Lihong Wang, PhD, the Gene K. Beare Distinguished Professor of Biomedical Engineering in the School of Engineering & Applied Science at Washington University in St. Louis, has received a prestigious BRAIN Initiative Award from the National Institutes of Health (NIH).
Wang’s three-year, $2.7 million award, is one of 58 grants totaling $46 million announced Sept. 30 by Francis S. Collins, MD, PhD, director of the NIH, in Washington, D.C.
The award is part of the Brain Research through Advancing Innovative Neurotechnologies (BRAIN) Initiative, a national research effort launched by President Barack Obama last year to revolutionize the understanding of the human mind and uncover new ways to treat, prevent and cure brain disorders such as Alzheimer’s disease, schizophrenia, autism, epilepsy and traumatic brain injury.
With the new grants, more than 100 investigators in 15 states and several countries will work to develop new tools and technologies to understand neural circuit function and capture a dynamic view of the brain in action. These new tools and this deeper understanding will ultimately catalyze new treatments and cures for devastating brain disorders and diseases that are estimated by the World Health Organization to affect more than 1 billion people worldwide.
“The human brain is the most complicated biological structure in the known universe,” Collins said. “We’ve only just scratched the surface in understanding how it works — or, unfortunately, doesn’t quite work when disorders and disease occur.
“There’s a big gap between what we want to do in brain research and the technologies available to make exploration possible. These initial awards are part of a 12-year scientific plan focused on developing the tools and technologies needed to make the next leap in understanding the brain,” he said.

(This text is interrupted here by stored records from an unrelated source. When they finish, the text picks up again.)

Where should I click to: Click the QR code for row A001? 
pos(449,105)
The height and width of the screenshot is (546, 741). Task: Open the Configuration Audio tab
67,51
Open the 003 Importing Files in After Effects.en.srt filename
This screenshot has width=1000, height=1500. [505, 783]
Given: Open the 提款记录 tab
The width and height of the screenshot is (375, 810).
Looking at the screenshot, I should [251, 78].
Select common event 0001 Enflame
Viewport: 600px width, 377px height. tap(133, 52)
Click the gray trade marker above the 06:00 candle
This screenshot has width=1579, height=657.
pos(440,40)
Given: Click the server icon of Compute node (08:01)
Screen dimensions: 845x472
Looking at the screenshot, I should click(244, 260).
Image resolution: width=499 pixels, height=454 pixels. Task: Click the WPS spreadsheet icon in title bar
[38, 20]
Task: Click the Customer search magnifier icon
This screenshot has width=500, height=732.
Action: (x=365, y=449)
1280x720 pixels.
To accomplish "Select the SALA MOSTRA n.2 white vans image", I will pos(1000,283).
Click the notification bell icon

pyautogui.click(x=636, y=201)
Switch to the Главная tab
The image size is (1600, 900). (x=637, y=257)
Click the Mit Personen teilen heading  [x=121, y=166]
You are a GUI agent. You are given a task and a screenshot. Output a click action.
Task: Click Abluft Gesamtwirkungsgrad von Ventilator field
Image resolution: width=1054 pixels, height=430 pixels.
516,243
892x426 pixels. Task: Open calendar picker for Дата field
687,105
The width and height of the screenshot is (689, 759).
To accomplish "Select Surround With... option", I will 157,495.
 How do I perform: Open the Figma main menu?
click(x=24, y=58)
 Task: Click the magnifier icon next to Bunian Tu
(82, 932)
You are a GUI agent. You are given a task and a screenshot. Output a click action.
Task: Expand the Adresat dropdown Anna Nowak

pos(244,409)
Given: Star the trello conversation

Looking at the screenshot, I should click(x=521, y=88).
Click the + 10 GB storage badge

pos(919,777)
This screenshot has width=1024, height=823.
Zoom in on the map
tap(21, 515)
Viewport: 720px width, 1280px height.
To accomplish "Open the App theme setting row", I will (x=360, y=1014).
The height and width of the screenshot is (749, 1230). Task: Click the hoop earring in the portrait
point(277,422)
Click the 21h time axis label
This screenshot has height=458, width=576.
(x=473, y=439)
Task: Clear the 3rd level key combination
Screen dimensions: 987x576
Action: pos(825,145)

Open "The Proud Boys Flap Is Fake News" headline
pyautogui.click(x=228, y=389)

Wang’s grant will fund his research to develop a high-speed, high-spatial resolution, deep-penetration photoacoustic computed tomography (PACT) system for real-time imaging of action potentials, or spikes in electrical activity, in mouse brains. He plans to develop an unprecedented hardware imaging system that will provide deeper penetration than existing imaging protocols for whole mouse brain imaging.
Other projects include creating a wearable scanner to image the human brain in motion, using lasers to guide nerve cell firing, recording the entire nervous system in action, stimulating specific circuits with radio waves and identifying complex circuits with DNA barcodes. The majority of the grants focus on developing transformative technologies that will accelerate fundamental neuroscience research and include:
- classifying the myriad cell types in the brain
- producing tools and techniques for analyzing brain cells and circuits
- creating next-generation human brain imaging technology
- developing methods for large-scale recordings of brain activity
- integrating experiments with theories and models to understand the functions of specific brain circuits.
The grant is the latest in Wang’s arsenal of funding – he is or has been principal investigator on 37 research grants with a cumulative budget of $47 million.
He has received the NIH FIRST and the NIH Director’s Pioneer awards, as well as the National Science Foundation CAREER Award. He was awarded The Optical Society (OSA) C.E.K. Mees Medal, the Institute of Electrical and Electronics Engineers (IEEE) Technical Achievement Award and the IEEE Biomedical Engineering Award for “seminal contributions to photoacoustic tomography and Monte Carlo modeling of photon transport in biological tissues and for leadership in the international biophotonics community.”
Wang is a fellow of the American Institute for Medical and Biological Engineering (AIMBE), OSA, IEEE and SPIE. He is the founding chair of the scientific advisory boards for two companies commercializing his inventions.
Wang earned a doctorate at Rice University. His book “Biomedical Optics: Principles and Imaging,” one of the first textbooks in the field, won the 2010 Joseph W. Goodman Book Writing Award. He also co-wrote a book on polarization and edited the first book on photoacoustic tomography.